• Work task:
Reproduce exactly the lines below, from the first through the one containing "Login (221, 155)", and nothing more.

• Information supplied:
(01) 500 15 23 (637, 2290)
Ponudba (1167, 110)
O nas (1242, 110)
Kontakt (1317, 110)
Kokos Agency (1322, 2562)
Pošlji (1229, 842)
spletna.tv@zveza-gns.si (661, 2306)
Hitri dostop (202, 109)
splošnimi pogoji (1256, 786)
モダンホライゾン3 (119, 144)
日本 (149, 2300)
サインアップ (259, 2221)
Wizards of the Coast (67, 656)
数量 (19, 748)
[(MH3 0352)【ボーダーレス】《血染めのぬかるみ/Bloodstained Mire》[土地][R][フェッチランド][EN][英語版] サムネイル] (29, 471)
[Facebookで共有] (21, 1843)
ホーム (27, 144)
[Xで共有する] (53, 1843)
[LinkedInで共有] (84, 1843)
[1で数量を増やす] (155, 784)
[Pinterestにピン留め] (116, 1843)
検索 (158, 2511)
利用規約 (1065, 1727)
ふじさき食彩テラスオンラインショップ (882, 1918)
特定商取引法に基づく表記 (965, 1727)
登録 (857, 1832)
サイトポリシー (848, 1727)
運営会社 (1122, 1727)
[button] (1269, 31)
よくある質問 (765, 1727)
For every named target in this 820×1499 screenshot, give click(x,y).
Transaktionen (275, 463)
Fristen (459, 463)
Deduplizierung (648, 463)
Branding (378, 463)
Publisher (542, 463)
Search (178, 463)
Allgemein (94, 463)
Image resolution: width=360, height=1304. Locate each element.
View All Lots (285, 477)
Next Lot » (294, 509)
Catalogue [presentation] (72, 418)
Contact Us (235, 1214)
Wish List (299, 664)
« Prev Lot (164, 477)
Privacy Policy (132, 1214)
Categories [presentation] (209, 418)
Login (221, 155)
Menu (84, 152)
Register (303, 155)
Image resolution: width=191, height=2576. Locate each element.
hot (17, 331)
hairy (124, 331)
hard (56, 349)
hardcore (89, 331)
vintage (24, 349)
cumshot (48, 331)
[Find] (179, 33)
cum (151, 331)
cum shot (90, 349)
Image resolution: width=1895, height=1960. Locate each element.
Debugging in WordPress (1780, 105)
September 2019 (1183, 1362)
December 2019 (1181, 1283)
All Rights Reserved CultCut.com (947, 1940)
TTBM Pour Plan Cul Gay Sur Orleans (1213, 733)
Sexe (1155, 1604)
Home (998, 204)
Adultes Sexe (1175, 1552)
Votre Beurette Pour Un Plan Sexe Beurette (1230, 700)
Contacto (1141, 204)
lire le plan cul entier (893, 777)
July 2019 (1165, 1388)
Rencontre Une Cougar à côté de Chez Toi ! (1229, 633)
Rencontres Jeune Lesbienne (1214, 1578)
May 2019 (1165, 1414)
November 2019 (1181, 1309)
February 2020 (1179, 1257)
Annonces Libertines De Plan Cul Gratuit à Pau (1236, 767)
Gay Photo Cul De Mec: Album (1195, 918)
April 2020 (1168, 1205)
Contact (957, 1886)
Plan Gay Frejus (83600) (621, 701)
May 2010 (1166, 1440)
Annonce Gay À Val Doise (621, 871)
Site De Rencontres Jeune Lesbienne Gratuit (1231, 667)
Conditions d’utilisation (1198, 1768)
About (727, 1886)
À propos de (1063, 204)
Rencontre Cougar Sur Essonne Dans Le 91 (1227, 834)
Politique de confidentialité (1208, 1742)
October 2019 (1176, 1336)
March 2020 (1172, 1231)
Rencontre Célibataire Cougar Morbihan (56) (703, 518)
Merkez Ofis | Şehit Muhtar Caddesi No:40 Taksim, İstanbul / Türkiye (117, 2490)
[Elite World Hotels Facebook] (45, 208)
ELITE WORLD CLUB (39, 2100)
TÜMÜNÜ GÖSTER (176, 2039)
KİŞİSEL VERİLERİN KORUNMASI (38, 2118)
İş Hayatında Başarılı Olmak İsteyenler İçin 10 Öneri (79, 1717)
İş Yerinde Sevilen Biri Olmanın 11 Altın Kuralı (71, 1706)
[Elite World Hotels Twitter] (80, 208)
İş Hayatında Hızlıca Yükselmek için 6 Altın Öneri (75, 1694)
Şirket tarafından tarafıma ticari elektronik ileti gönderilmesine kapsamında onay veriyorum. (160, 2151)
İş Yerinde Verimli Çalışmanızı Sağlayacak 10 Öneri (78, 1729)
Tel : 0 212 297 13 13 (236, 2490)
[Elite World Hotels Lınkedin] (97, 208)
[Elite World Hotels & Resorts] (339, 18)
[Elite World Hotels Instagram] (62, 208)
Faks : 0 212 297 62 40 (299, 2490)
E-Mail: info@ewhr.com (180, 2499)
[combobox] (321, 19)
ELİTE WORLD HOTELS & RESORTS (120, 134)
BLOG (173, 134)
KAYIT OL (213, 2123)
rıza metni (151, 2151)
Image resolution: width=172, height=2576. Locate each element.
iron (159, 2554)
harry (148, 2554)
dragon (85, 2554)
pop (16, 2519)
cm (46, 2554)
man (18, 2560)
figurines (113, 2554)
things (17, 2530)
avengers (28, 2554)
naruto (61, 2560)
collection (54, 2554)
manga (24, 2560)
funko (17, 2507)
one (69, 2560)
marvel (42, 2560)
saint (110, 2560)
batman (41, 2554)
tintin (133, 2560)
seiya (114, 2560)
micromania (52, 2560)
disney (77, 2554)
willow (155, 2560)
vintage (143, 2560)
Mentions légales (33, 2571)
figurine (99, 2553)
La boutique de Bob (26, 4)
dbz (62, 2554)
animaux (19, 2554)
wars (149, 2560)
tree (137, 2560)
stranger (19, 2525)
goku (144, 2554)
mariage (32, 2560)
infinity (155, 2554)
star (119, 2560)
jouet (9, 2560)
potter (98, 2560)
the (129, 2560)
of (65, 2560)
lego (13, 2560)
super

• Reply to the exercise:
(01) 500 15 23 (637, 2290)
Ponudba (1167, 110)
O nas (1242, 110)
Kontakt (1317, 110)
Kokos Agency (1322, 2562)
Pošlji (1229, 842)
spletna.tv@zveza-gns.si (661, 2306)
Hitri dostop (202, 109)
splošnimi pogoji (1256, 786)
モダンホライゾン3 (119, 144)
日本 (149, 2300)
サインアップ (259, 2221)
Wizards of the Coast (67, 656)
数量 (19, 748)
[(MH3 0352)【ボーダーレス】《血染めのぬかるみ/Bloodstained Mire》[土地][R][フェッチランド][EN][英語版] サムネイル] (29, 471)
[Facebookで共有] (21, 1843)
ホーム (27, 144)
[Xで共有する] (53, 1843)
[LinkedInで共有] (84, 1843)
[1で数量を増やす] (155, 784)
[Pinterestにピン留め] (116, 1843)
検索 (158, 2511)
利用規約 (1065, 1727)
ふじさき食彩テラスオンラインショップ (882, 1918)
特定商取引法に基づく表記 (965, 1727)
登録 (857, 1832)
サイトポリシー (848, 1727)
運営会社 (1122, 1727)
[button] (1269, 31)
よくある質問 (765, 1727)
For every named target in this 820×1499 screenshot, give click(x,y).
Transaktionen (275, 463)
Fristen (459, 463)
Deduplizierung (648, 463)
Branding (378, 463)
Publisher (542, 463)
Search (178, 463)
Allgemein (94, 463)
Image resolution: width=360, height=1304. Locate each element.
View All Lots (285, 477)
Next Lot » (294, 509)
Catalogue [presentation] (72, 418)
Contact Us (235, 1214)
Wish List (299, 664)
« Prev Lot (164, 477)
Privacy Policy (132, 1214)
Categories [presentation] (209, 418)
Login (221, 155)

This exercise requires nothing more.